▶ _BAGIAN TEKS_

= = = = = = =

Tiket kereta sudah di tangan, bahkan untuk pulang pergi. Namun qadarullah, pandemi covid-19 merebak. Mau tak mau tak bisa mudik, meski rindu begitu dalam terusik.
Bahkan sampai beberapa hari kuabaikan pesan dan panggilan video dari mereka. Khawatir, nantinya kubalas salam dengan isak tangis. Hehe, jadi teringat aku yang sedari dulu berkoar-koar ingin tinggal jauh karena ingin merasakan mudik.
Hingga hari ke 8 baru aku berani menjawab panggilan video. Riuh berpindah-pindah wajah yang tertampang di layar. Dari umik ke adik-adik, bercerita ini itu panjang lebar. Kemudian abi, menyapaku.
"Assalamualaikum Zahrah, apa kabar? Gimana, apa yang tersisa dari Ramadannya?"

= = = = = = =

▶ _DATA MENTAH_
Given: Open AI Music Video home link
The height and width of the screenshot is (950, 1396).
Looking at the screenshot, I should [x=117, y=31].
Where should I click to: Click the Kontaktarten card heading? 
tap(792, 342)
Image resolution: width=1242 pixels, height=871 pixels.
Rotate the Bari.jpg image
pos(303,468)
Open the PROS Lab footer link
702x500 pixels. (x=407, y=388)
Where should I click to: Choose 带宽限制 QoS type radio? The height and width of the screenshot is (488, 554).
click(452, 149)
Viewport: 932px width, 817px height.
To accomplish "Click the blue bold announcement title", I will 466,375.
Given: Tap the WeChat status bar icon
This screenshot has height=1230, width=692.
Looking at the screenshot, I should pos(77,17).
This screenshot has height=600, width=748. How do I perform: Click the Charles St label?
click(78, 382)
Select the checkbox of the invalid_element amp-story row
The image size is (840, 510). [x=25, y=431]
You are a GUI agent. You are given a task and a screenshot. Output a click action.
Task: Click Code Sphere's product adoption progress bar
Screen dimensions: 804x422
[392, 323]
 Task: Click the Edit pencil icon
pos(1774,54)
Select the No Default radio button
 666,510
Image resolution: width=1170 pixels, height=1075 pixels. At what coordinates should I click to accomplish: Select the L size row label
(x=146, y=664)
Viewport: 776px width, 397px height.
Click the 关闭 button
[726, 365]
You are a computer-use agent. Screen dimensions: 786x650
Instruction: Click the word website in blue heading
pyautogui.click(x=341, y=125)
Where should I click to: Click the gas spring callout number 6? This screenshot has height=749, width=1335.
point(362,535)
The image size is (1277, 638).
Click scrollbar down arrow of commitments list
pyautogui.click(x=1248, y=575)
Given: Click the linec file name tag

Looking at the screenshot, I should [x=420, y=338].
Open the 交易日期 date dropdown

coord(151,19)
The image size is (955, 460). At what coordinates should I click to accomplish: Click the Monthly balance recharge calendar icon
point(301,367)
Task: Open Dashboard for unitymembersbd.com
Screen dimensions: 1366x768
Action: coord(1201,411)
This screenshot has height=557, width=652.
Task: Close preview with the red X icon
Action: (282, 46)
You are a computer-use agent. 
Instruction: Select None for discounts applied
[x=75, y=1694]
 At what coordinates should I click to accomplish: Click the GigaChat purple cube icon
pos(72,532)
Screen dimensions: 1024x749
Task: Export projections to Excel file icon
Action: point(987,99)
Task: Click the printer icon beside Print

= = = = = = =

▶ _SOAL LATIHAN_
- 1) Jawab pertanyaan berikut berdasarkan teks tentang batal mudik di atas.
(a) Apa yang merebak sehingga penutur tidak bisa mudik?
(b) Pada hari keberapa penutur baru berani menjawab panggilan video?
(c) Dengan nama apa abi menyapa penutur?
- 2) Ketik ulang bagian teks tentang batal mudik di atas, antara "Tiket kereta sudah" dan "Kemudian abi, menyapaku.", keduanya termasuk.

▶ _JAWABAN TERTULIS_
- 1)
(a) Pandemi covid-19.
(b) Hari ke-8.
(c) Zahrah.

- 2)
Tiket kereta sudah di tangan, bahkan untuk pulang pergi. Namun qadarullah, pandemi covid-19 merebak. Mau tak mau tak bisa mudik, meski rindu begitu dalam terusik.
Bahkan sampai beberapa hari kuabaikan pesan dan panggilan video dari mereka. Khawatir, nantinya kubalas salam dengan isak tangis. Hehe, jadi teringat aku yang sedari dulu berkoar-koar ingin tinggal jauh karena ingin merasakan mudik.
Hingga hari ke 8 baru aku berani menjawab panggilan video. Riuh berpindah-pindah wajah yang tertampang di layar. Dari umik ke adik-adik, bercerita ini itu panjang lebar. Kemudian abi, menyapaku.